◆ **What needs to be done**
Pick up the passage on naturally acquired immunity against COVID reinfection after its last sentence and continue it; the material that follows it is separate.

◆ **Passage**
==*==

Naturally acquired immunity protects from severe COVID upon reinfection: statistical evidence from Quatar

A recent study by Abu-Raddad et al., published in the formerly respectable New England Journal of Medicine [1], shows that acquired immunity against COVID works very much as it does with other respiratory viruses: it affords relative protection against reinfection and robust protection against severe disease or death.

The study was conducted on a large cohort of approximately 260,000 unvaccinated persons,1 and it used sensible cut-off values for the diagnostic PCR test. It also has a careful statistical design to correct for various compounding factors, including comorbidity and changes in the mix of viral variants between the first and the second infection. Key findings:

  • Reinfections were rare—there were 1,304 cases overall, which amounts to approximately 0.5% of all individuals included in the study.
  • Out of 1,304 patients with reinfection, only 4 were admitted to the hospital; none of them required ICU treatment, and none died either.
  • In the control group of patients with primary infections, 158 out of 6095 individuals required hospital admission; 28 of these received intensive care, and 7 died.

The clear difference in disease severity between the first and the second infection suggests that at least the first PCR diagnosis was true-positive (and not false-positive) in most cases; otherwise, we should expect no difference in protective immunity between the two groups. Since the same PCR procedures were used throughout, we may assume that the second diagnosis was correct, too, even though additional verification using DNA sequencing would have been desirable.

==*==

◆ **Data block**
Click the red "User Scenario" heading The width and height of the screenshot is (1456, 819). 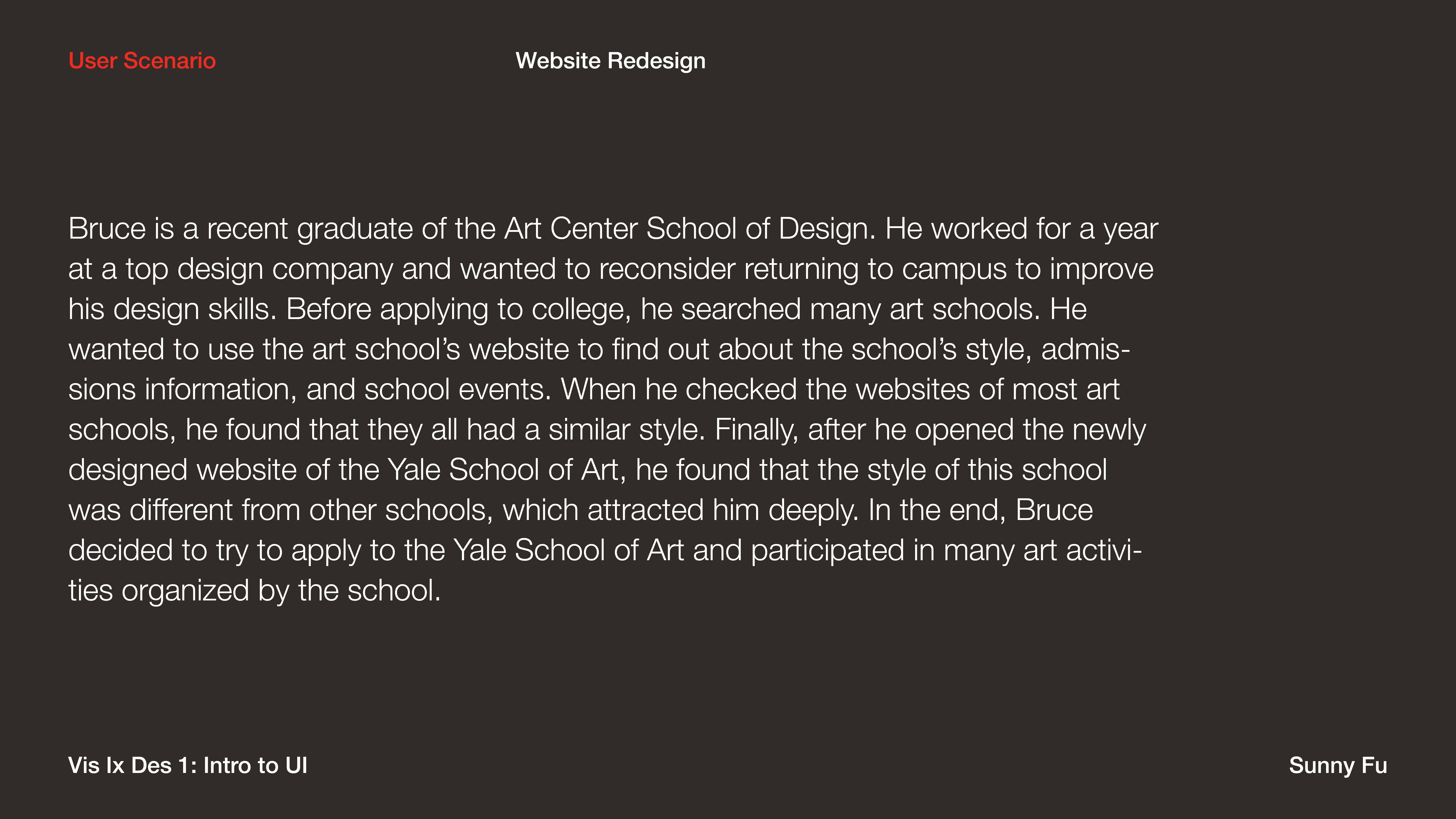[x=142, y=60]
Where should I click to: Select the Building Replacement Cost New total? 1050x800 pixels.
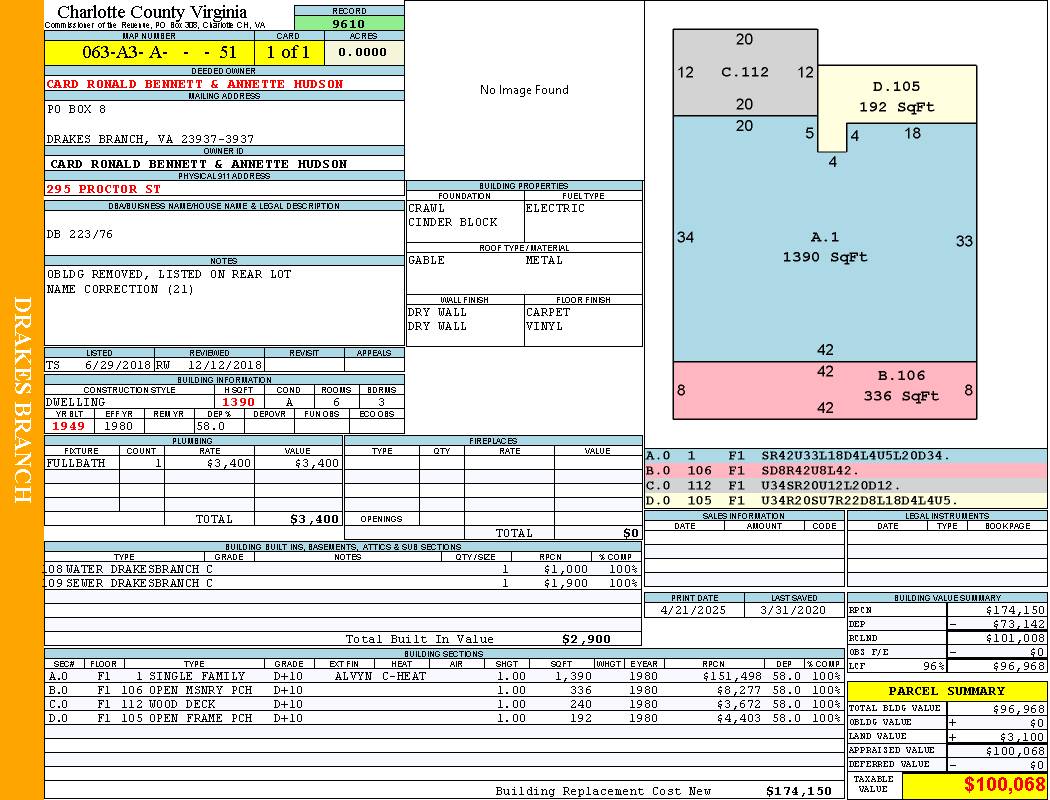click(798, 791)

==*==

◆ **Result**
On the other hand, we note that even in the control group the infection fatality rate was only about 0.12%, which agrees with similar estimates by Brown [2] and Ioannidis et al. [3]. This overall remarkably low number can be ascribed to cross-immunity conferred by regular respiratory coronavirus strains [4,5]. Overall, the study by Abu-Raddad et al. confirms that natural immunity can be relied upon to protect the populace from severe recurrent COVID-19 disease, and that vaccination is unnecessary.


  1. Of 353,326 individuals who had previously been diagnosed with COVID, 87,547 were excluded from the study because they had been vaccinated. The study provides no information on incidence and severity of reinfections in this group.


  1. Abu-Raddad, L.J. et al. (2021) Severity of SARS-CoV-2 Reinfections as Compared with Primary Infections. N. Engl. J. Med. 385:2487-2489
  2. Brown, R.B. (2020) Public health lessons learned from biases in coronavirus mortality overestimation. Disaster Med. Public Health Prep. pp. 1-24
  3. Ioannidis, J.P.A. (2020) Infection fatality rate of COVID-19 inferred from seroprevalence data. Bull. World Health Organ. p. BLT.20.265892
  4. Bhakdi, S. et al. (2021) Letter to Physicians: Four New Scientific Discoveries Regarding COVID-19 Immunity and Vaccines—Implications for Safety and Efficacy.
  5. Palmer, M. and Bhakdi, S. (2021) Rebuttal to Geert vanden Bossche’s “Response to Dr. Bhakdi”.